Selected passage -
- - -

Had con chosen to oppose brexit as they believed was best, then it would not have happened but we would have had more labour governments and con opposition. So they ditched principles for power. While the nation is poorer, many key con supporters are richer for their having taken power.
|
|
steve
Member
Posts: 12,273
|
Post by steve on Aug 25, 2022 6:48:49 GMT
alec I suspect the difference fromn '97 is probably accounted for by the Lib dems who routinely polled around 7% higher then. Whether disillusioned Tories end up voting Labour or lib dem the result still looks electorally disastrous for the brexitanian nationalists.
|
|
|
Post by alec on Aug 25, 2022 7:00:29 GMT
Difficult to express just how idiotic this announcement is - www.theguardian.com/world/2022/aug/24/routine-covid-tests-in-english-hospitals-to-be-scrapped-next-week?CMP=Share_AndroidApp_Other We've had three waves in around seven months which have crippled the NHS, and a key need is to be able to catch variants quickly. Alex Selsby has developed a statistical method to predict infection waves from new variants using what he terms as 'variant pressure'. This is a method that looks at the growth advantage of new variants, as calculated from case sequences currently captured from hospital and health sector routine surveillance. What he has found is that this method can predict with good accuracy new waves created by variants from around two months out - so long as we have sufficient testing results to provide the input data, with the wave in cases occurring 4 - 6 weeks after the maximum variant pressure. Currently, he has identified new variant BF.7, which appears to have a substantial growth advantage based on early surveillance data. If this continues, then September see the peak variant pressure, suggesting a major wave is due in mid to late October. Cutting testing now is idiocy of the highest order.
|
|
Danny
Member
Posts: 9,828
|
Post by Danny on Aug 25, 2022 7:11:51 GMT
Haha, Sunak has gone public saying he always vehemently opposed lockdown on economic grounds, and that SAGE published minutes were edited to remove views opposing lockdowns. No surprise sherlock. alec , dont you get yet that lockdown was chosen almost by accident because there was a lack of real information proving it didnt work, speculation it might work, and then it became a political imperative to prove it was the right decision so as to maintain party voter support?
Very interesting he believes the time has come to speak out against lockdown policy of the previous PM. Which ironically Johnson also opposed, but if peope recall was implemented by cabinet while he was sick.
Cutting testing now is idiocy of the highest order. Testing has never been sufficient in quantity to make a material difference to the progress of the epidemic. At its peak it was just a waste of money because it made no real difference. Billions wasted which could have been spent on hospitals and staff.

- - -

Data extracts -
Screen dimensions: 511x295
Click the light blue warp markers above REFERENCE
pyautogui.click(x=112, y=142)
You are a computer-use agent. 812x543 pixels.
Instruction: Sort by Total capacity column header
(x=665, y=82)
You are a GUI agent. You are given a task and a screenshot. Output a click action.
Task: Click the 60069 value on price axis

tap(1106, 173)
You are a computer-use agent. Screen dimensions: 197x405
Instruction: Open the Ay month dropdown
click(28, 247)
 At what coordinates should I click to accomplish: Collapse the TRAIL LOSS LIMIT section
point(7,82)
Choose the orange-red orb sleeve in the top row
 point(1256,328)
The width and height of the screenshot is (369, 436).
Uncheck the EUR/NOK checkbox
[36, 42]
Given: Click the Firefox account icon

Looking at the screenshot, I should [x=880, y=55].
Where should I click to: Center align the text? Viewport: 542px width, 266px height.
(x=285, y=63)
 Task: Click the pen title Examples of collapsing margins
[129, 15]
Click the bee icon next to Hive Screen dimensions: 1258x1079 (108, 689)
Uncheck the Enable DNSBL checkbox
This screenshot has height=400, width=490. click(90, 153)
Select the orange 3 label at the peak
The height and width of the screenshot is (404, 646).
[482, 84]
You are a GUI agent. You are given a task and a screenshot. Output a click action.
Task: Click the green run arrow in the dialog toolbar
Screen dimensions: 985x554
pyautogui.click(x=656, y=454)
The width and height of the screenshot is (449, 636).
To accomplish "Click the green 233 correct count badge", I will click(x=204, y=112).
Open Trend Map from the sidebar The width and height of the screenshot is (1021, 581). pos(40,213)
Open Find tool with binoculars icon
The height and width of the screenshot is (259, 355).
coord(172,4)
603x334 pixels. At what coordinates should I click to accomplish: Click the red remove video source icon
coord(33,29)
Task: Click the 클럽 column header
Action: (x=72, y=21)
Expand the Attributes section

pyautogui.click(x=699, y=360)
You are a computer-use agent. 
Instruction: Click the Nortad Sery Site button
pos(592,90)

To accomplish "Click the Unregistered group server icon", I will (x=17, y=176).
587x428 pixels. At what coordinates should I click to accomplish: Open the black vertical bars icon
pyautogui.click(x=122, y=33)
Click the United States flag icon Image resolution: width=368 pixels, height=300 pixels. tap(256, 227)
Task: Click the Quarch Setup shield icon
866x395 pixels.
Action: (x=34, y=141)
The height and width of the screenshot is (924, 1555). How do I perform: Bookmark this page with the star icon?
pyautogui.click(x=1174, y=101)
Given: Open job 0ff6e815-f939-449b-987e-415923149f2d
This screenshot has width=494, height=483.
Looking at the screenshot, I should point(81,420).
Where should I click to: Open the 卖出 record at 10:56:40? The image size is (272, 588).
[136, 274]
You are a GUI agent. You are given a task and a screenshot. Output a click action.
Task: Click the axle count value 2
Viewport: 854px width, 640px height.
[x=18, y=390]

- - -

Tasks to complete -
A) In the forum thread, which new variant does alec say Alex Selsby has identified?
B) Continue the forum thread from where it stops.

Results in order -
A) BF.7

B)
Testing should only have been used to diagnose sick people and for statistical sampling to track the size of outbreaks. Some argument about international travel, but we never managed to stop spread of new variants even when we banned international travel and had mandatory testing. It just never worked.
Its an example of the medical industry persuading politicians to buy their products- without evidence of efficacy. Pretty normal in their industry.
|
|
steve
Member
Posts: 12,273
|
Post by steve on Aug 25, 2022 7:19:47 GMT
alec I tend to agree hospital testing as we have quick and reliable tests is valid. Covid, the second worst pandemic of the 21st century, fortunately far behind hiv/aids still the biggest killer of women of child bearing age as it has been for decades, is a significant danger particularly to those over 75 and unvaccinated ( who remarkably given vaccine take up still represent around a third of all deaths) are likely to be heavily represented amongst hospital service users, sensible precautions why not?
|
|
|
Post by alec on Aug 25, 2022 7:21:53 GMT
@danny - wow! You actually believe what Sunak says?
|
|
steve
Member
Posts: 12,273
|
Post by steve on Aug 25, 2022 7:25:15 GMT
Attachment DeletedAs an aged SF fan I never thought it would end this way. And so say we all!
|
|
|
Post by alec on Aug 25, 2022 7:25:50 GMT
@danny - testing; what a thoroughly stupid post. I remain stunned by your idiotic unintelligence.
Testing is vital to organise isolation, which remains one of the best ways of reducing transmission and the social and economic damage of this disease.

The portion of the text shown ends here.